**WHAT YOU NEED TO DO:**
Please give again, exactly and in full, each line from the one holding "Forgot Password? (268, 761)" to the end of the listing.

[DATASET — start]

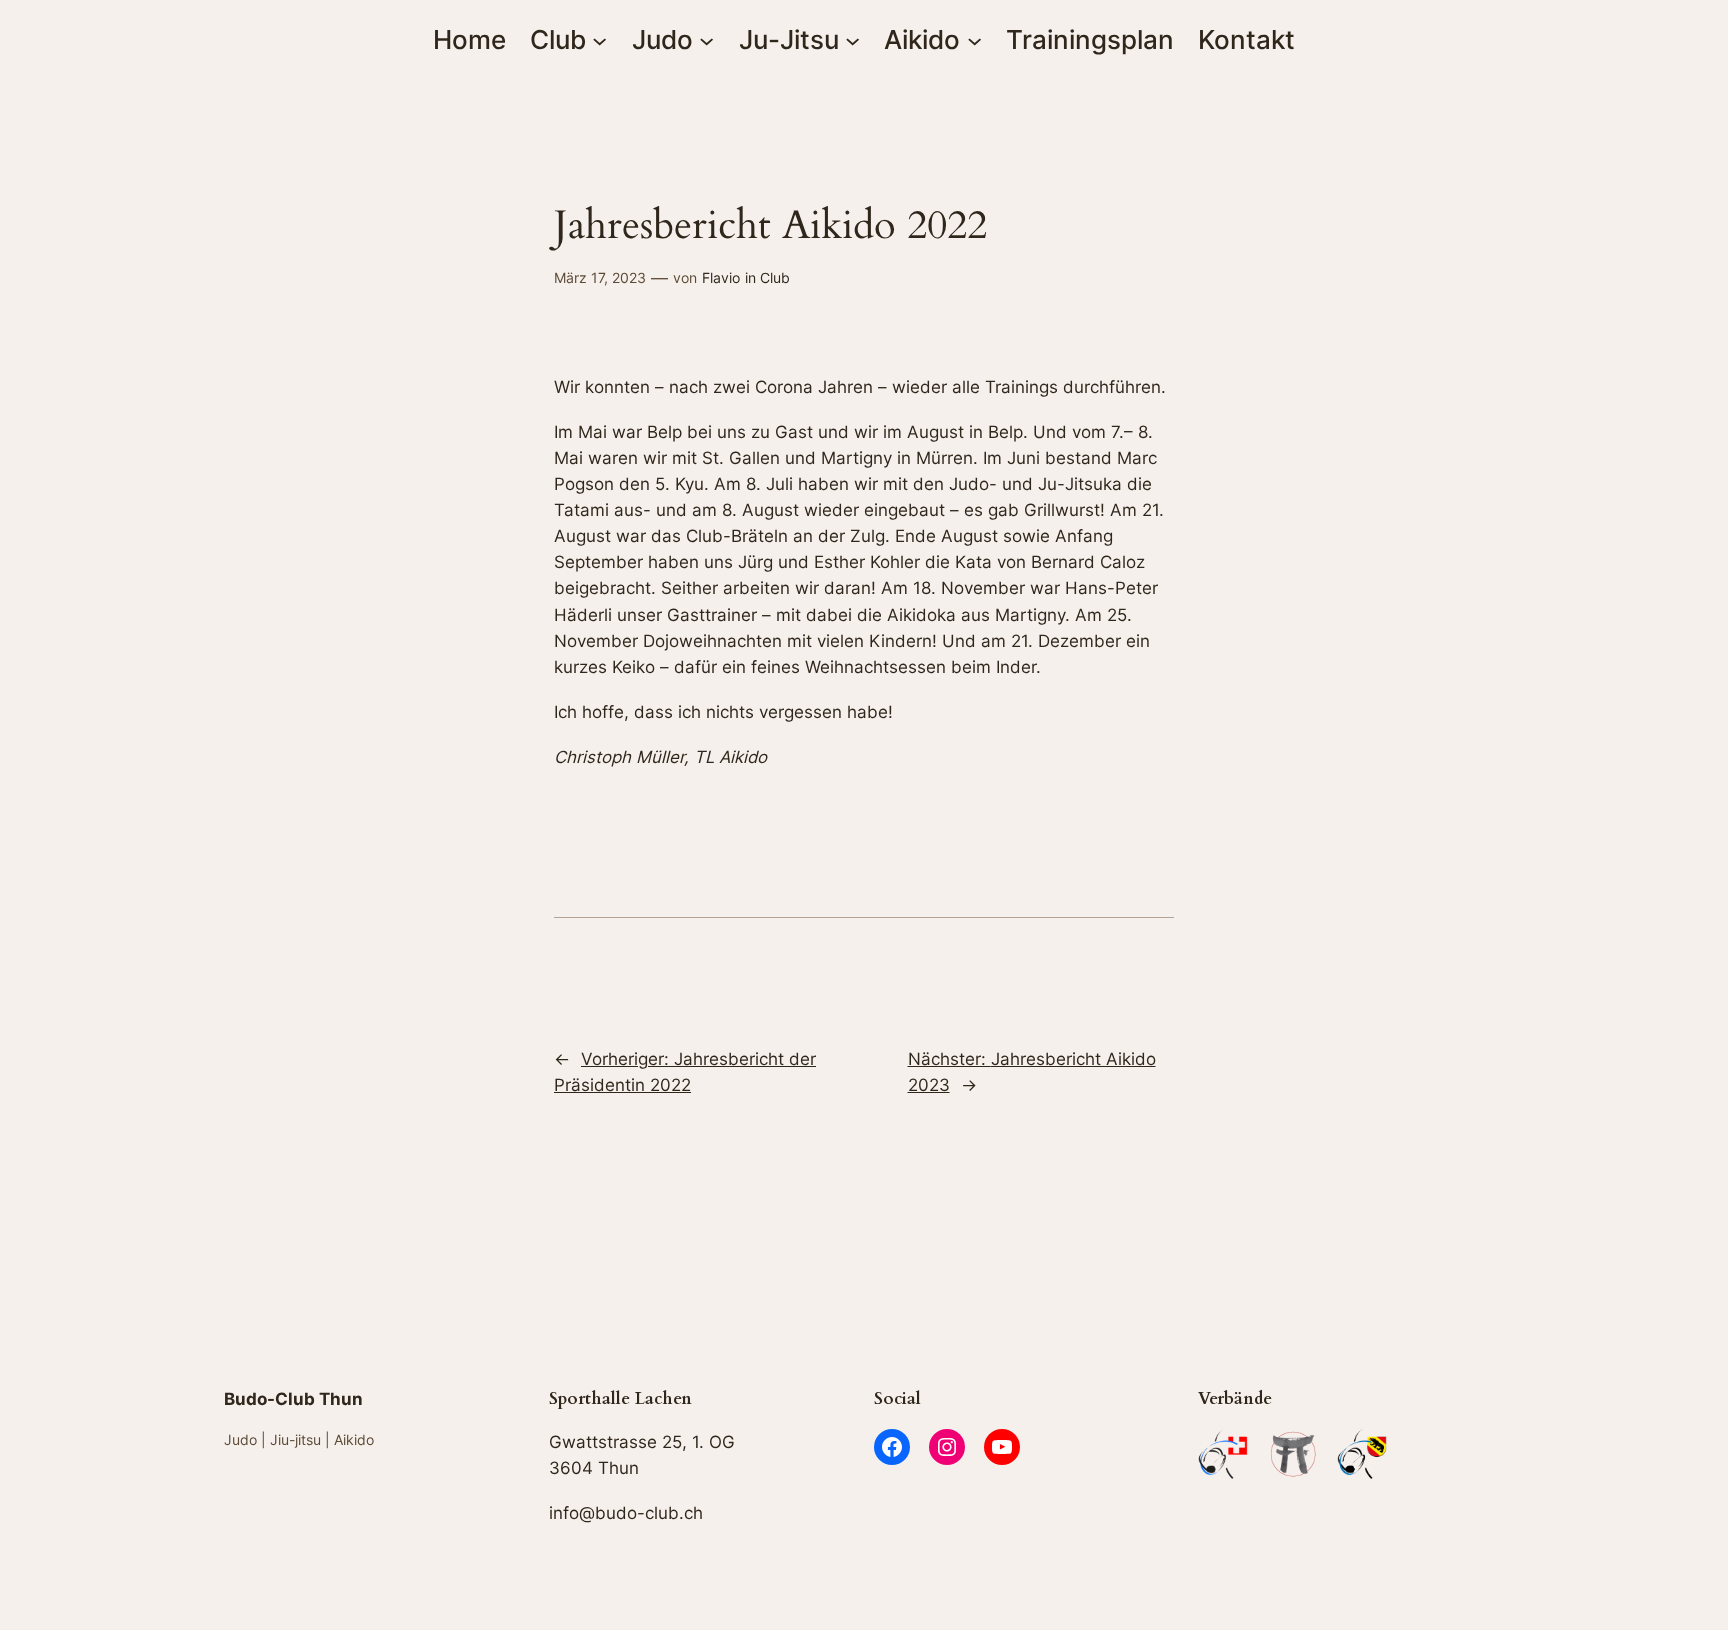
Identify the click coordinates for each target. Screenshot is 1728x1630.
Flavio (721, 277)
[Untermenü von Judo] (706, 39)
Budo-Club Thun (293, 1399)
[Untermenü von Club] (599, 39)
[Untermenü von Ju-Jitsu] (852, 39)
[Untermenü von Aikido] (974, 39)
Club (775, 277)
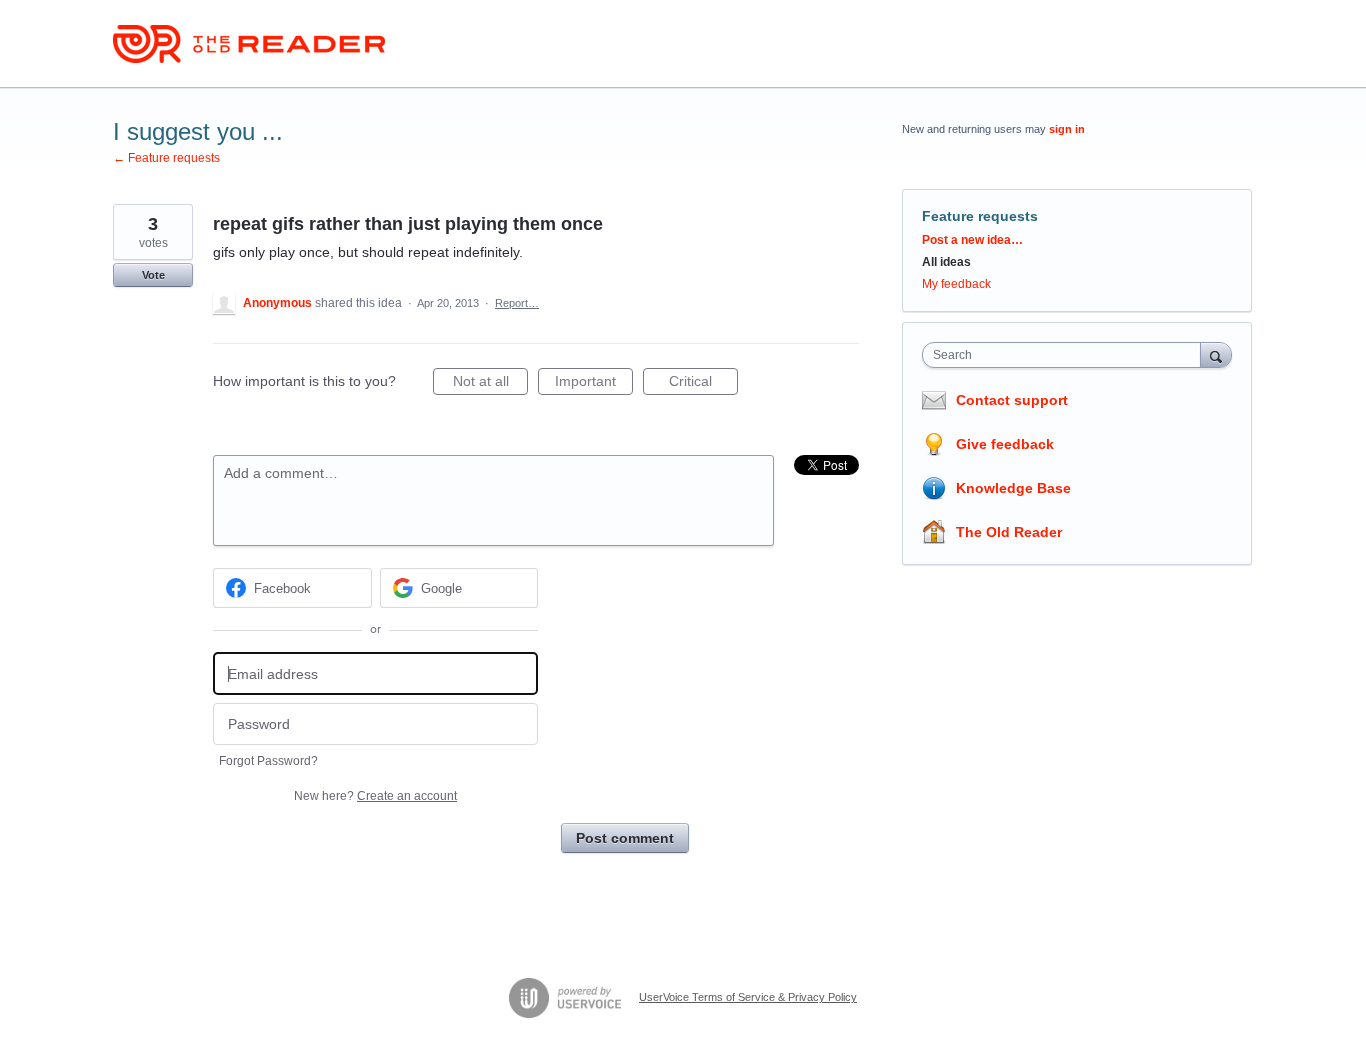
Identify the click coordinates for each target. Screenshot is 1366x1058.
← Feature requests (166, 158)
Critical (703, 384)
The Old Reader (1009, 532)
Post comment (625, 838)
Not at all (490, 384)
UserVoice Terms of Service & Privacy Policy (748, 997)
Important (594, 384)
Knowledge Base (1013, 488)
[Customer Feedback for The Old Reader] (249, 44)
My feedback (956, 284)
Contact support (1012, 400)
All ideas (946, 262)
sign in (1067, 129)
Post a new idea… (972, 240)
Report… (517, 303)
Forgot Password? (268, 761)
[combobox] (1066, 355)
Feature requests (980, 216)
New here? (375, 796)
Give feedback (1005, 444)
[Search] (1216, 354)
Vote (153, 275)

[DATASET — finish]

**RESPONSE AREA:**
Forgot Password? (268, 761)
[combobox] (1066, 355)
Feature requests (980, 216)
New here? (375, 796)
Give feedback (1005, 444)
[Search] (1216, 354)
Vote (153, 275)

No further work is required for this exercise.